The great “National Lampoon’s Vacation” inspired a so-so Christmas followup (lots of dead weight in that movie), plus a couple other sequels that all parties have agreed to simply never mention again. The newest sequel, called “Vacation,” is the first to focus on the next generation of Griswolds, and the first to really recapture the loose, anarchic, slightly dark spirit of the 1983 original.

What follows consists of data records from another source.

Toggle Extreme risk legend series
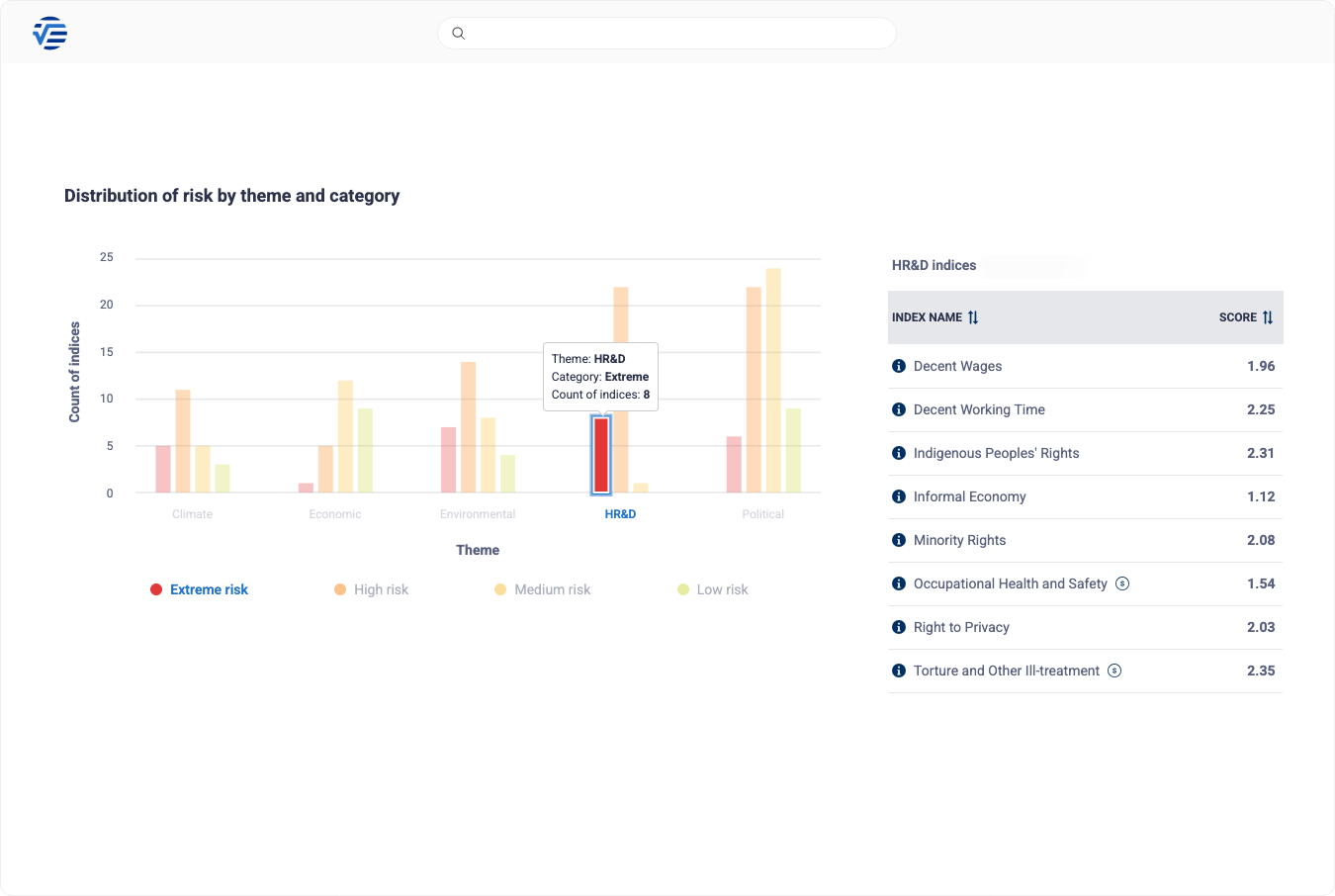[199, 589]
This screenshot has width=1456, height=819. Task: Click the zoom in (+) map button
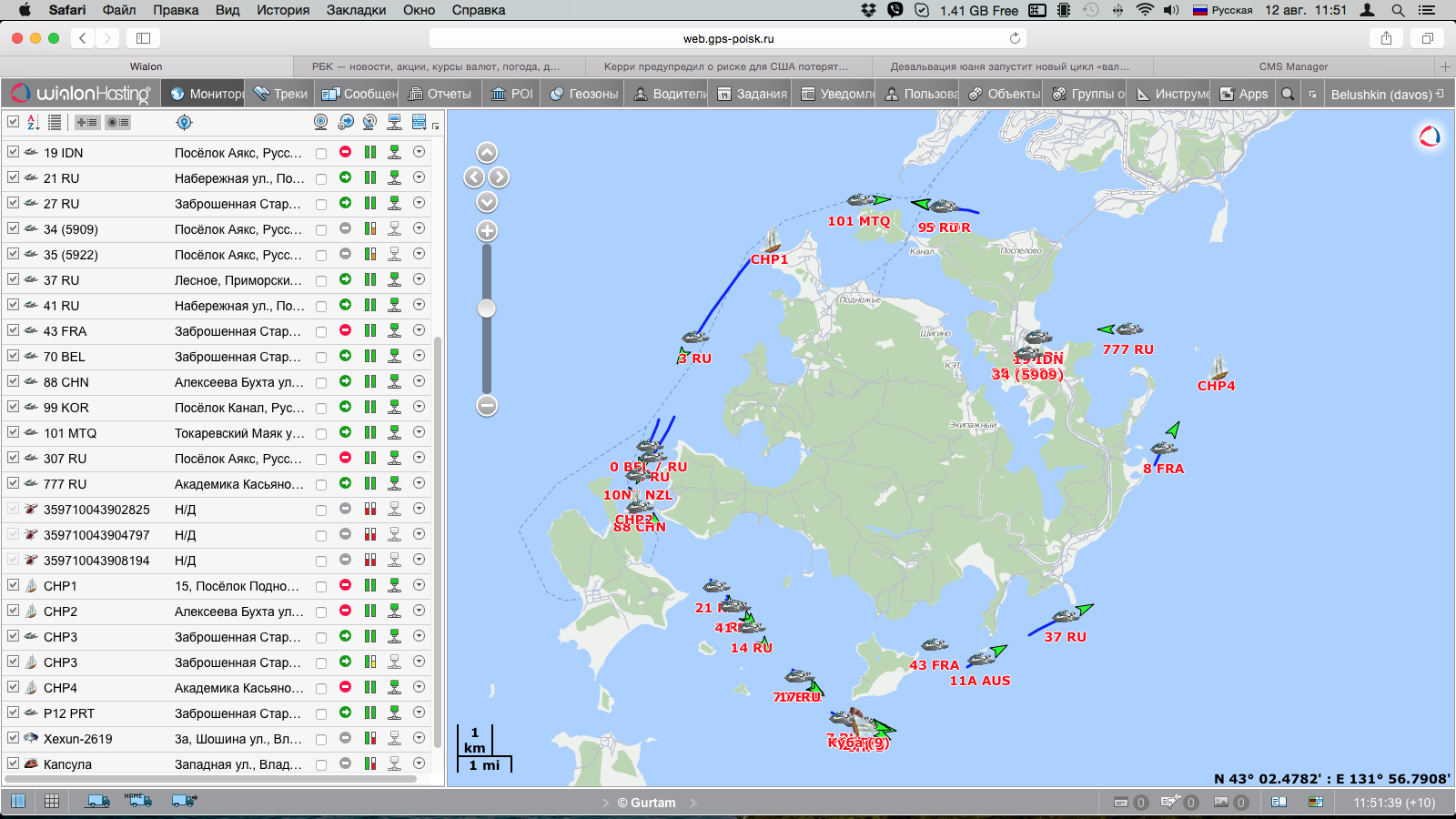tap(487, 231)
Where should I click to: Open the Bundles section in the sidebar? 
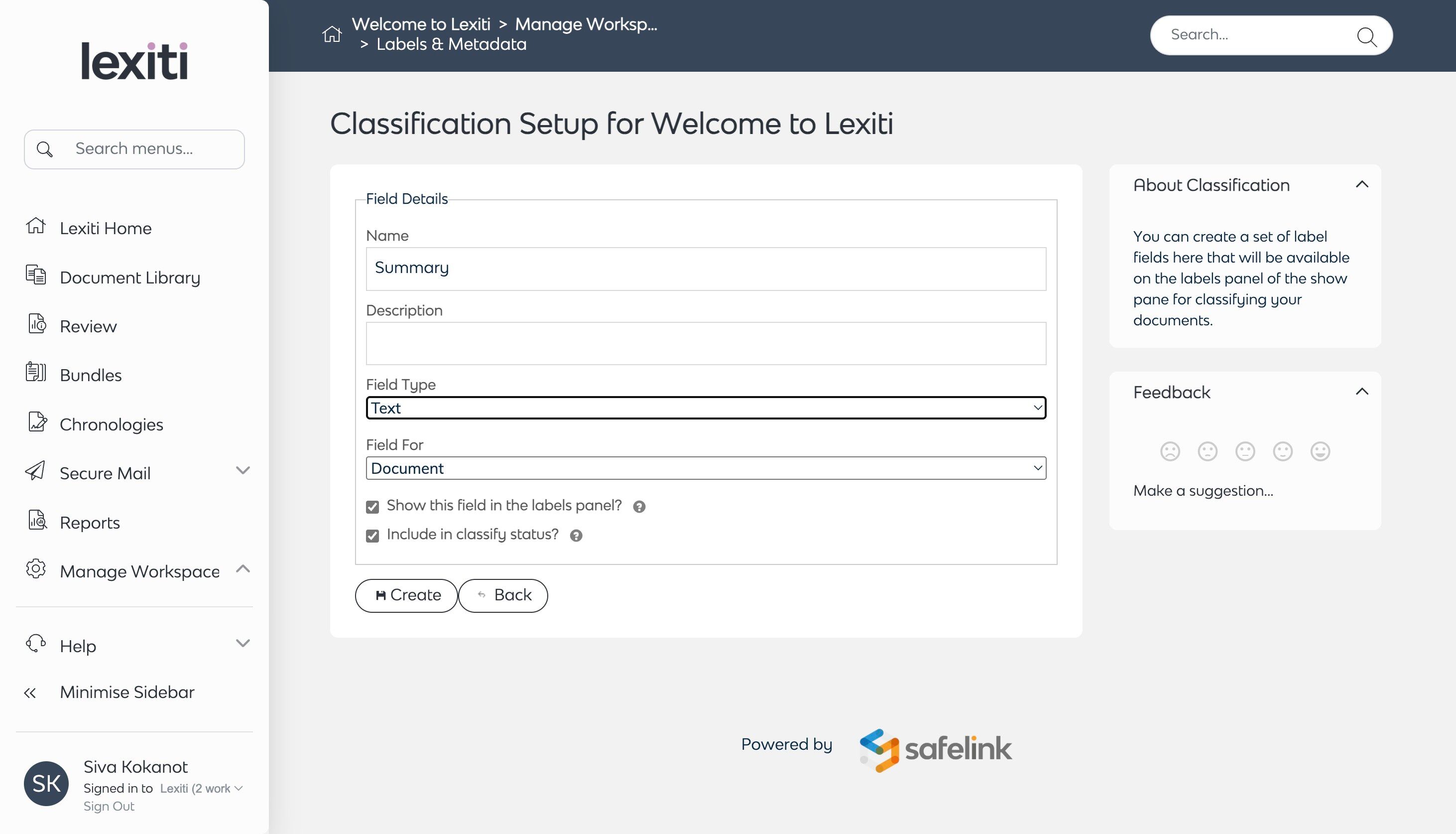(x=91, y=375)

Young Rusty Griswold is grown up now, played by Ed Helms in the image of his father: a nice guy, clumsy, hapless, often clueless, but usually well-meaning. Overhearing that his wife, Debbie (Christina Applegate), and their boys — 16-ish James (Skyler Gisondo) and 13-ish Kevin (Steele Stebbins) — are tired of their usual Memorial Day vacation at a lakeside cabin, Rusty decides on a whim to take everyone on a cross-country drive to Walley World, just as his own father did back in the day. (The film gets a few meta-references out of its system — “Will this ‘Vacation’ be as good as the first one?” “This ‘Vacation’ will stand on its own,” etc. — before moving on.)

The story of a family that drives 2,500 miles when they could have flown is almost inherently going to be discursive and rambling. “Vacation” is filled with — one might even say consists entirely of — tangents, vignettes, and side trips that are, strictly speaking, unnecessary. For example, a stop at Debbie’s college alma mater just as her old sorority is throwing a party doesn’t advance the plot, and what little pertinent information it reveals about Debbie’s character could have been established more efficiently elsewhere.

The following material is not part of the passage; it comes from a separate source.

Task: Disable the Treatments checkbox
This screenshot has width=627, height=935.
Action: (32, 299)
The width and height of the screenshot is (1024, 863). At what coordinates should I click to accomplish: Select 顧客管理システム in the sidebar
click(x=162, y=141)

But none of that matters if the sequence is funny, which this one is. Like most of the movie, it’s gloriously rude, with humor that ranges from the cheerfully offensive to the borderline surreal. (The sorority girls repeat legends they’ve heard about Debbie, culminating in “I heard that if people bop you on the head, gold coins come out of your butt.”) The cast is game: Helms as earnest dad who embarrasses everyone; Applegate as supportive but frustrated matriarch; Gisondo as the dweeby, bookish older brother; Stebbins as a grinning bully of a younger brother. The gleeful manner in which the little bastard torments his big brother made me laugh long and loud. All four of them get a turn at being hilariously bitter or passive-aggressive, but never to the point where you feel like they hate each other. They’re a fractious family, but not an atypical one.

Not every diversion between home and Walley World is of equal value. The ongoing gags stemming from Rusty’s disastrous choice of rental cars (“the Honda of Albania”) wear thin quickly, and the brief appearance by Chevy Chase and Beverly D’Angelo as Grandpa and Grandma Griswold adds nothing but nostalgia. (The inadvertent dip in a pool of raw sewage, prominently featured in all the film’s advertising, is likewise a dud, though there are funny moments in the process of getting there.) But writer/director duo John Francis Daley and Jonathan M. Goldstein maintain a high success rate, earning laughs both cheap and clever from a visit to Rusty’s sister (Leslie Mann) and her impossibly hunky husband (Chris Hemsworth), a trip to the Grand Canyon (with Charlie Day as rafting guide), an illicit encounter at the Four Corners, and so on. There’s very little filler in these 99 minutes. For a movie built on meandering, it’s surprisingly well-oiled and smooth-running.

B (1 hr., 39 min.; R, pervasive harsh profanity and a lot of sexual dialogue.)